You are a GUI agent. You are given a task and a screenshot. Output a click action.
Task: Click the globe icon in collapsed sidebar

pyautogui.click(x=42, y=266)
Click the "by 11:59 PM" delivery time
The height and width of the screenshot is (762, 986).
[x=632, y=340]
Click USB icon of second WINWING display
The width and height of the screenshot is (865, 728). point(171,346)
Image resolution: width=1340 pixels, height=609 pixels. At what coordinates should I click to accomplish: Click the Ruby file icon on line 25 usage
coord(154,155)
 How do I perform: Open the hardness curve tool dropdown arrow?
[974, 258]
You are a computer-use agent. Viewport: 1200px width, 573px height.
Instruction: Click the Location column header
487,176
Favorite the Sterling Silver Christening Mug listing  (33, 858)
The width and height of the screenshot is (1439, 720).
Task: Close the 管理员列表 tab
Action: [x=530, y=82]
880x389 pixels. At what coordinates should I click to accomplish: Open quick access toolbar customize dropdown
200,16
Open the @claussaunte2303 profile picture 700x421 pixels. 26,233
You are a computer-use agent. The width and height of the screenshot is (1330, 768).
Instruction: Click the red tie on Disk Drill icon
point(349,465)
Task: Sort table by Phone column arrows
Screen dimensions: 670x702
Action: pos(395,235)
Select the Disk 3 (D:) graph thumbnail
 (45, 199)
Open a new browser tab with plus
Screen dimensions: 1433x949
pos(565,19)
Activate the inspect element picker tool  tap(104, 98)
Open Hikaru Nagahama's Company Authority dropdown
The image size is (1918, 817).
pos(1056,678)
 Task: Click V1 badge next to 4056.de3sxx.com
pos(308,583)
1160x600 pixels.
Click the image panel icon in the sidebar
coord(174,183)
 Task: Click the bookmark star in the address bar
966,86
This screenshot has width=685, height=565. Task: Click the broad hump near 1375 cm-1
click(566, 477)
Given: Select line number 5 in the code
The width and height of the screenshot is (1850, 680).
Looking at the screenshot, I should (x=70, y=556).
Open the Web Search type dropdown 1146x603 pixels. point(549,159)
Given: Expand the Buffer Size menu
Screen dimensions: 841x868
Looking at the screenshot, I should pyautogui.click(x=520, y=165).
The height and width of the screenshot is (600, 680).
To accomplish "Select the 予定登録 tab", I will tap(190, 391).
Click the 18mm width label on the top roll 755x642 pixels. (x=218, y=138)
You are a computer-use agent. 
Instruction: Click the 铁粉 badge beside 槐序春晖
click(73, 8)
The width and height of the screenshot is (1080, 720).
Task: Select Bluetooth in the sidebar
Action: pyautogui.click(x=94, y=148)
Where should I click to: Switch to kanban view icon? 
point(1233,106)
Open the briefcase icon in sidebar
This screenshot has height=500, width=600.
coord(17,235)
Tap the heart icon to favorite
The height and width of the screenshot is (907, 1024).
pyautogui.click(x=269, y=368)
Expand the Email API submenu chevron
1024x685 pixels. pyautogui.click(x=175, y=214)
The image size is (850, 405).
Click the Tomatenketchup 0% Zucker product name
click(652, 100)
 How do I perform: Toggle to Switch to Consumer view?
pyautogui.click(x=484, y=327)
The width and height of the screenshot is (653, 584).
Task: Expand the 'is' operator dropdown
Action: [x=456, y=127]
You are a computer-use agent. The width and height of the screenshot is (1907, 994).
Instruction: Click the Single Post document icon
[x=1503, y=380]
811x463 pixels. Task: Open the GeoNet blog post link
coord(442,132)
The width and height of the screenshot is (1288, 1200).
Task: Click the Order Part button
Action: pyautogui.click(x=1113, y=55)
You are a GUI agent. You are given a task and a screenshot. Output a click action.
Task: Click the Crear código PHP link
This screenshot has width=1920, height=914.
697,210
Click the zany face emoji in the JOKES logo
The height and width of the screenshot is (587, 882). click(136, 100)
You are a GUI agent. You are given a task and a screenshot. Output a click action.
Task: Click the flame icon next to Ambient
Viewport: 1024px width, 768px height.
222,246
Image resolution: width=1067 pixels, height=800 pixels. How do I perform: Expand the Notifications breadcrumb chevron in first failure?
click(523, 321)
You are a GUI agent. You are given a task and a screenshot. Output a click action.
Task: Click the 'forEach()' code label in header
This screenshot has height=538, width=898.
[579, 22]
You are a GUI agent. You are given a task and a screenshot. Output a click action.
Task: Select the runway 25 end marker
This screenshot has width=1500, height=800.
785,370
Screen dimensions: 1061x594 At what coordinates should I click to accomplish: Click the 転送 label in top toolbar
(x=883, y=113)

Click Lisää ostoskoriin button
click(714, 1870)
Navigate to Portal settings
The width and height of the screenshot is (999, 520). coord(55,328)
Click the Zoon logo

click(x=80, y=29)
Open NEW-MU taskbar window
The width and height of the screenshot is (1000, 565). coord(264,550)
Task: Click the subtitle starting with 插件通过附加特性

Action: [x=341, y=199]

--------------------

### [Work to complete]
Every line that holds the word "computer" should be copied from the listing.

### [Result]
You are a computer-use agent. Viewport: 1200px width, 573px height.
You are a computer-use agent. The width and height of the screenshot is (1330, 768).
You are a computer-use agent. 
You are a computer-use agent. The width and height of the screenshot is (1907, 994).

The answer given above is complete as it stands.